Helping make the weather vane spin is Willott Kingston Smith's warning that spiralling staff costs are significantly damaging advertising agency profits. Meanwhile, the latest IPA Bellwether Report suggests adspend is growing at its slowest rate for four years.
But let us not be in too much of a rush simply to nail up the shutters.
Look at what has been happening more closely and the evidence suggests the industry is not being blown off course by a hurricane, just experiencing the relentless wind of change. Although the Bellwether Report suggests depression, it actually reflects a communications business in transformation as clients increasingly forsake traditional media in favour of cheaper, more accountable alternatives.

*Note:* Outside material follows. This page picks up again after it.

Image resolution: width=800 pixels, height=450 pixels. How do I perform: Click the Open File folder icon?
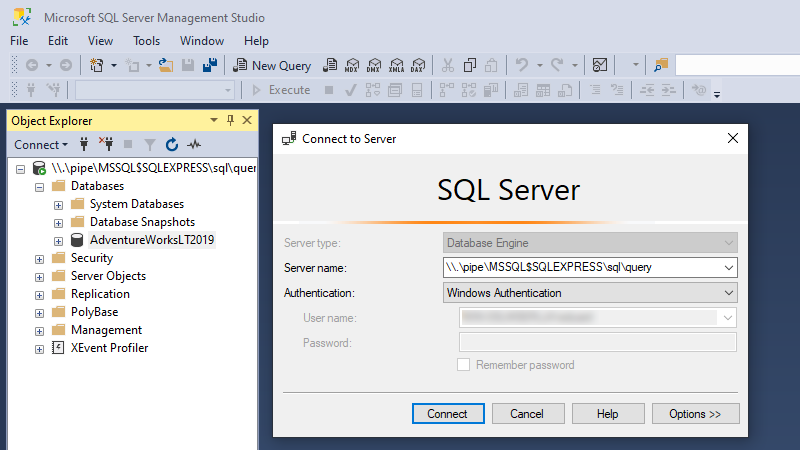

For agencies having to cope with higher overheads and clients determined to drive costs lower, the challenge is tough, but not impossible. For a start, the communications world is not breaking apart, merely reconfiguring.
ITV is launching a platform to allow advertisers to run interactive campaigns simultaneously across satellite and terrestrial TV, as well as mobile and online; broadband is booming with 9.5 million users in the UK. Furthermore, MTV has just revealed plans to launch an online video-on-demand store, which will let broadband owners across Europe download shows, music videos, movie trailers and ads.
Taken together, these developments indicate a period of seismic change.
The best agencies recognise this and are reacting to it. Abbott Mead Vickers BBDO is setting up a joint venture with the US digital agency iChameleon to broaden its offering to current and would-be clients. Two years ago, Bartle Bogle Hegarty launched Leap Music to acquire copyright for and exploit musical soundtracks.
Necessity is the mother of invention: an old adage but, for today's marketing communicators, never more relevant.